** Start ENTRIES **
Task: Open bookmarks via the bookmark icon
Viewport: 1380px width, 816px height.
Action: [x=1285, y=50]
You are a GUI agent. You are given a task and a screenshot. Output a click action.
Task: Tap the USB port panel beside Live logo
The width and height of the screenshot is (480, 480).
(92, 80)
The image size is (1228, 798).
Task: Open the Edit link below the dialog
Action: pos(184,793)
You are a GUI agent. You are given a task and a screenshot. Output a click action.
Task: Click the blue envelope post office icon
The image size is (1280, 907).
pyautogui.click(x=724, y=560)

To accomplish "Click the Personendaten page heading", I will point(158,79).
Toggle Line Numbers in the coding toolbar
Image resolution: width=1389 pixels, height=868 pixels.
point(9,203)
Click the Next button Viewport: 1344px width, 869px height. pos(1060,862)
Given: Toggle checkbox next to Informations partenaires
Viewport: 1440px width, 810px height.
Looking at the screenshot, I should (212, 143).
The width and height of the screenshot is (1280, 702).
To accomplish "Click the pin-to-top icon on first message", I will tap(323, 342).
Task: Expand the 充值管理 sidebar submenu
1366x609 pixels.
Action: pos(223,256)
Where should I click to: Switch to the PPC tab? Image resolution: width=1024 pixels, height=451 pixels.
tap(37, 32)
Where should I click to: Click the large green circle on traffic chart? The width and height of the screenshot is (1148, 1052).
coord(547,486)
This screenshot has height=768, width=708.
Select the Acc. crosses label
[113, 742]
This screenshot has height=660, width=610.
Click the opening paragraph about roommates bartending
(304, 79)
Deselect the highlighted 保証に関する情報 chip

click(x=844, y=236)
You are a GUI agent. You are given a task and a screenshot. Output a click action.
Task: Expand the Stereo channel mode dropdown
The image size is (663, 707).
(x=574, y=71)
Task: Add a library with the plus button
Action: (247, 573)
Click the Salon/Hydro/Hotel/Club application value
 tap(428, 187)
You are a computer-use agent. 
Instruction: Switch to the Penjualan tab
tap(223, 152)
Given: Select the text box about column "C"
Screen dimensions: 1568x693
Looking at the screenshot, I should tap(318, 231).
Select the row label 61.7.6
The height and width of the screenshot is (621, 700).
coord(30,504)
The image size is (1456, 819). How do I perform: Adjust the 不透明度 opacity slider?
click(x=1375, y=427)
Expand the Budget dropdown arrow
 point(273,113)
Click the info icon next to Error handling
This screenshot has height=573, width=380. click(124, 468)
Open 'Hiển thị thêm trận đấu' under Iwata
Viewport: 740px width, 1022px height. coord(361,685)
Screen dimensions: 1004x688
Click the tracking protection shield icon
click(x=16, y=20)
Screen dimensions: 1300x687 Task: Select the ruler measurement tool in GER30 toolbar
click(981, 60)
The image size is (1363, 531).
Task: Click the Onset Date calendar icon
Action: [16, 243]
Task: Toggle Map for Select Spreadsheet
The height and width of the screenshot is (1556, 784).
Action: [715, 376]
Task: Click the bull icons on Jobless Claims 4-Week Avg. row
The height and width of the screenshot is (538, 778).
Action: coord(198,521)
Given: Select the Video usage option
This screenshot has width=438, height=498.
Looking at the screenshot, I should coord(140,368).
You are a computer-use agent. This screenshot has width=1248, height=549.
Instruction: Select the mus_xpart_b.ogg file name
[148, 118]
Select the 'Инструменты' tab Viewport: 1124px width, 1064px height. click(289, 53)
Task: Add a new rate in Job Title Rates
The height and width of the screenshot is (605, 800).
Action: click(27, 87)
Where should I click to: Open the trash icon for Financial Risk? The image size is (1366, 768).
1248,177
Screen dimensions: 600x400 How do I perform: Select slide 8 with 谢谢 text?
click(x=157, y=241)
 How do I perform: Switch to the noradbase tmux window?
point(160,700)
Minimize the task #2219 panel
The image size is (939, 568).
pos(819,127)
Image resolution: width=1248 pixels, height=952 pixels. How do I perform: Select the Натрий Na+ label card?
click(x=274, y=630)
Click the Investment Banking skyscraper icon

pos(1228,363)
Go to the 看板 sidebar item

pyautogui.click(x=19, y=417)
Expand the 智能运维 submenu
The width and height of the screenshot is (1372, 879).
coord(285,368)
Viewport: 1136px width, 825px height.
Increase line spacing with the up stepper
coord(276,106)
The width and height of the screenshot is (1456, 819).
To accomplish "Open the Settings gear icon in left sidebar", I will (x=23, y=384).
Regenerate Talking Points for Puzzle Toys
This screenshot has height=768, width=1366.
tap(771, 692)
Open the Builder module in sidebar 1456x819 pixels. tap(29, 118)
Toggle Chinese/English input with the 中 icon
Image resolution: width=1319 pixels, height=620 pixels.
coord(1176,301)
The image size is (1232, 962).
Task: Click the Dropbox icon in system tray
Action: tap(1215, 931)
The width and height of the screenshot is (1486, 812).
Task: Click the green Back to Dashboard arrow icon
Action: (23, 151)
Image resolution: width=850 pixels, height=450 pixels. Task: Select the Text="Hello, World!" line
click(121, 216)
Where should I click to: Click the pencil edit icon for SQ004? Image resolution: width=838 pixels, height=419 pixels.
** End ENTRIES **
Present every line of the data above as a Markdown table with the columns "No." and "Entry", numbering the rows and leaving out blank lines.

| No. | Entry |
|---|---|
| 1 | Task: Open bookmarks via the bookmark icon |
| 2 | Viewport: 1380px width, 816px height. |
| 3 | Action: [x=1285, y=50] |
| 4 | You are a GUI agent. You are given a task and a screenshot. Output a click action. |
| 5 | Task: Tap the USB port panel beside Live logo |
| 6 | The width and height of the screenshot is (480, 480). |
| 7 | (92, 80) |
| 8 | The image size is (1228, 798). |
| 9 | Task: Open the Edit link below the dialog |
| 10 | Action: pos(184,793) |
| 11 | You are a GUI agent. You are given a task and a screenshot. Output a click action. |
| 12 | Task: Click the blue envelope post office icon |
| 13 | The image size is (1280, 907). |
| 14 | pyautogui.click(x=724, y=560) |
| 15 | To accomplish "Click the Personendaten page heading", I will point(158,79). |
| 16 | Toggle Line Numbers in the coding toolbar |
| 17 | Image resolution: width=1389 pixels, height=868 pixels. |
| 18 | point(9,203) |
| 19 | Click the Next button Viewport: 1344px width, 869px height. pos(1060,862) |
| 20 | Given: Toggle checkbox next to Informations partenaires |
| 21 | Viewport: 1440px width, 810px height. |
| 22 | Looking at the screenshot, I should (212, 143). |
| 23 | The width and height of the screenshot is (1280, 702). |
| 24 | To accomplish "Click the pin-to-top icon on first message", I will tap(323, 342). |
| 25 | Task: Expand the 充值管理 sidebar submenu |
| 26 | 1366x609 pixels. |
| 27 | Action: pos(223,256) |
| 28 | Where should I click to: Switch to the PPC tab? Image resolution: width=1024 pixels, height=451 pixels. |
| 29 | tap(37, 32) |
| 30 | Where should I click to: Click the large green circle on traffic chart? The width and height of the screenshot is (1148, 1052). |
| 31 | coord(547,486) |
| 32 | This screenshot has height=768, width=708. |
| 33 | Select the Acc. crosses label |
| 34 | [113, 742] |
| 35 | This screenshot has height=660, width=610. |
| 36 | Click the opening paragraph about roommates bartending |
| 37 | (304, 79) |
| 38 | Deselect the highlighted 保証に関する情報 chip |
| 39 | click(x=844, y=236) |
| 40 | You are a GUI agent. You are given a task and a screenshot. Output a click action. |
| 41 | Task: Expand the Stereo channel mode dropdown |
| 42 | The image size is (663, 707). |
| 43 | (x=574, y=71) |
| 44 | Task: Add a library with the plus button |
| 45 | Action: (247, 573) |
| 46 | Click the Salon/Hydro/Hotel/Club application value |
| 47 |  tap(428, 187) |
| 48 | You are a computer-use agent.  |
| 49 | Instruction: Switch to the Penjualan tab |
| 50 | tap(223, 152) |
| 51 | Given: Select the text box about column "C" |
| 52 | Screen dimensions: 1568x693 |
| 53 | Looking at the screenshot, I should tap(318, 231). |
| 54 | Select the row label 61.7.6 |
| 55 | The height and width of the screenshot is (621, 700). |
| 56 | coord(30,504) |
| 57 | The image size is (1456, 819). How do I perform: Adjust the 不透明度 opacity slider? |
| 58 | click(x=1375, y=427) |
| 59 | Expand the Budget dropdown arrow |
| 60 |  point(273,113) |
| 61 | Click the info icon next to Error handling |
| 62 | This screenshot has height=573, width=380. click(124, 468) |
| 63 | Open 'Hiển thị thêm trận đấu' under Iwata |
| 64 | Viewport: 740px width, 1022px height. coord(361,685) |
| 65 | Screen dimensions: 1004x688 |
| 66 | Click the tracking protection shield icon |
| 67 | click(x=16, y=20) |
| 68 | Screen dimensions: 1300x687 Task: Select the ruler measurement tool in GER30 toolbar |
| 69 | click(981, 60) |
| 70 | The image size is (1363, 531). |
| 71 | Task: Click the Onset Date calendar icon |
| 72 | Action: [16, 243] |
| 73 | Task: Toggle Map for Select Spreadsheet |
| 74 | The height and width of the screenshot is (1556, 784). |
| 75 | Action: [715, 376] |
| 76 | Task: Click the bull icons on Jobless Claims 4-Week Avg. row |
| 77 | The height and width of the screenshot is (538, 778). |
| 78 | Action: coord(198,521) |
| 79 | Given: Select the Video usage option |
| 80 | This screenshot has width=438, height=498. |
| 81 | Looking at the screenshot, I should coord(140,368). |
| 82 | You are a computer-use agent. This screenshot has width=1248, height=549. |
| 83 | Instruction: Select the mus_xpart_b.ogg file name |
| 84 | [148, 118] |
| 85 | Select the 'Инструменты' tab Viewport: 1124px width, 1064px height. click(289, 53) |
| 86 | Task: Add a new rate in Job Title Rates |
| 87 | The height and width of the screenshot is (605, 800). |
| 88 | Action: click(27, 87) |
| 89 | Where should I click to: Open the trash icon for Financial Risk? The image size is (1366, 768). |
| 90 | 1248,177 |
| 91 | Screen dimensions: 600x400 How do I perform: Select slide 8 with 谢谢 text? |
| 92 | click(x=157, y=241) |
| 93 |  How do I perform: Switch to the noradbase tmux window? |
| 94 | point(160,700) |
| 95 | Minimize the task #2219 panel |
| 96 | The image size is (939, 568). |
| 97 | pos(819,127) |
| 98 | Image resolution: width=1248 pixels, height=952 pixels. How do I perform: Select the Натрий Na+ label card? |
| 99 | click(x=274, y=630) |
| 100 | Click the Investment Banking skyscraper icon |
| 101 | pos(1228,363) |
| 102 | Go to the 看板 sidebar item |
| 103 | pyautogui.click(x=19, y=417) |
| 104 | Expand the 智能运维 submenu |
| 105 | The width and height of the screenshot is (1372, 879). |
| 106 | coord(285,368) |
| 107 | Viewport: 1136px width, 825px height. |
| 108 | Increase line spacing with the up stepper |
| 109 | coord(276,106) |
| 110 | The width and height of the screenshot is (1456, 819). |
| 111 | To accomplish "Open the Settings gear icon in left sidebar", I will (x=23, y=384). |
| 112 | Regenerate Talking Points for Puzzle Toys |
| 113 | This screenshot has height=768, width=1366. |
| 114 | tap(771, 692) |
| 115 | Open the Builder module in sidebar 1456x819 pixels. tap(29, 118) |
| 116 | Toggle Chinese/English input with the 中 icon |
| 117 | Image resolution: width=1319 pixels, height=620 pixels. |
| 118 | coord(1176,301) |
| 119 | The image size is (1232, 962). |
| 120 | Task: Click the Dropbox icon in system tray |
| 121 | Action: tap(1215, 931) |
| 122 | The width and height of the screenshot is (1486, 812). |
| 123 | Task: Click the green Back to Dashboard arrow icon |
| 124 | Action: (23, 151) |
| 125 | Image resolution: width=850 pixels, height=450 pixels. Task: Select the Text="Hello, World!" line |
| 126 | click(121, 216) |
| 127 | Where should I click to: Click the pencil edit icon for SQ004? Image resolution: width=838 pixels, height=419 pixels. |